TEXT BLOCK =
One of the things that people assume one lacks, if one should take the peculiar decision not to marry and have children, is love. There has been a lot about loneliness lately on the wireless. I heard at least three programmes speak of it, as I drove the five hundred miles to London, and the five hundred miles back to the north. (I think there must have been some terrifying survey, revealing the secret lives of lonely Britons.) I was talking about it to one of the best beloveds, when I arrived to stay for my first night in the south. Without thinking, I blurted out: ‘the only time I’ve ever been lonely was when I was in a relationship.’ He looked mildly surprised. He is a family man to his fingertips, proud and adoring of his four funny, bright children, affectionate with them, like a bear with his cubs.

It is true, though. It takes a top skill set to live with someone and love them well, every day, and I don’t have that set. I always chose absolutely hopeless fellows – charming, even glamorous, but unreliable and often quite fucked up. I instantly committed the grave sin which makes all the poor old shrinks in Hampstead shake their heads and suck their teeth: I gave all my power away. I fell into crazy, hopeless, unrealistic love, and wondered why I always felt so uncertain. Then I gave way to noisy despair as the whole thing fell apart with a rocking clang of inevitability.

DATASET SECTION =

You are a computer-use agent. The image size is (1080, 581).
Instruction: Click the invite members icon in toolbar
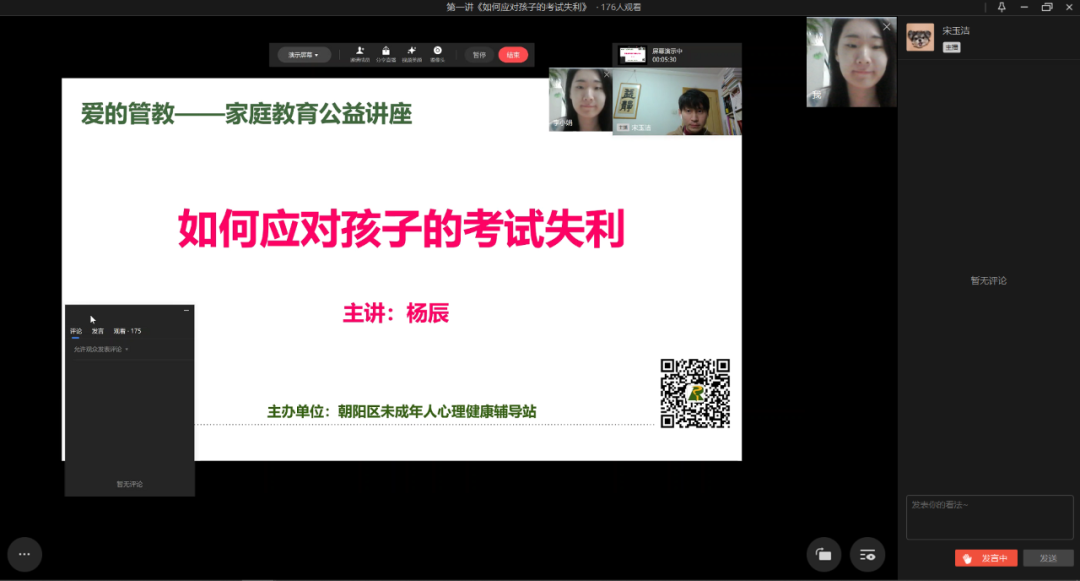click(x=360, y=53)

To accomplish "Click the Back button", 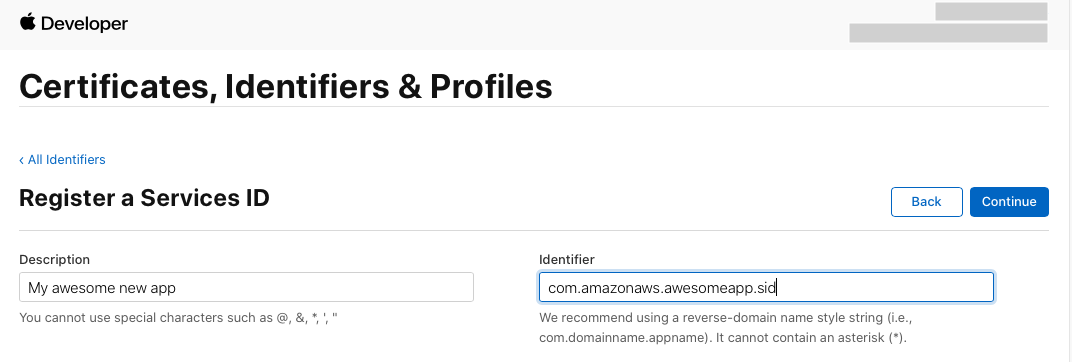I will click(x=926, y=202).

SET EXERCISE 1 =
Answer these about the passage on loneliness:
(a) How many miles did the writer drive to reach London?
(b) How many children does the friend in the south have?
(c) What grave sin does the writer say was committed in relationships?
SET EXERCISE 2 = Write the next part of the passage on loneliness, picking up right after its final sentence.

EXERCISE OUTPUT 1 =
(a) Five hundred miles.
(b) Four.
(c) Giving all of one's power away.

EXERCISE OUTPUT 2 =
But I have the love of thirty years. Those were the ones I saw this trip, the ones I have loved since I was eighteen years old. We have so much history together. We have, as Nanci Griffith sang, seen each other straight and seen each other curly. We’ve been young and hopeful together, wild and immortal. We’ve stayed up all night and driven through Italy and danced and drank and laughed. We’ve seen each other through heartbreak and desolation, through failure and triumph. We know each other so well and love each other so well that we start talking the moment we see each other, after gaps of many months, as if it’s only been five minutes. We smile goofy smiles of fondness and understanding at each other. We exult in each other’s successes and happinesses, wanting them as much as we want our own. We ruefully admit that we are chipped around the edges, a little battered and bruised, but still in there, pitching. We admire each other’s strengths, and do not judge each other’s weaknesses.

They are magnificent, these friends.

I don’t just feel the love when I see them, and then settle down. The love hums in me for the whole time we are together, beaming steadily from my expanding heart. It stays, strong and true, in my chest, on the drive home, as I think of them all, and how lucky I am to have them. It is profound, enduring, tested love.

And then, as I motor through the Lake District, where the snowy hills are so white at first I mistake them for clouds, I get the love of natural beauty. I look at the sheep on the fells, and the old stone walls, and the green, green grass, and I feel that love.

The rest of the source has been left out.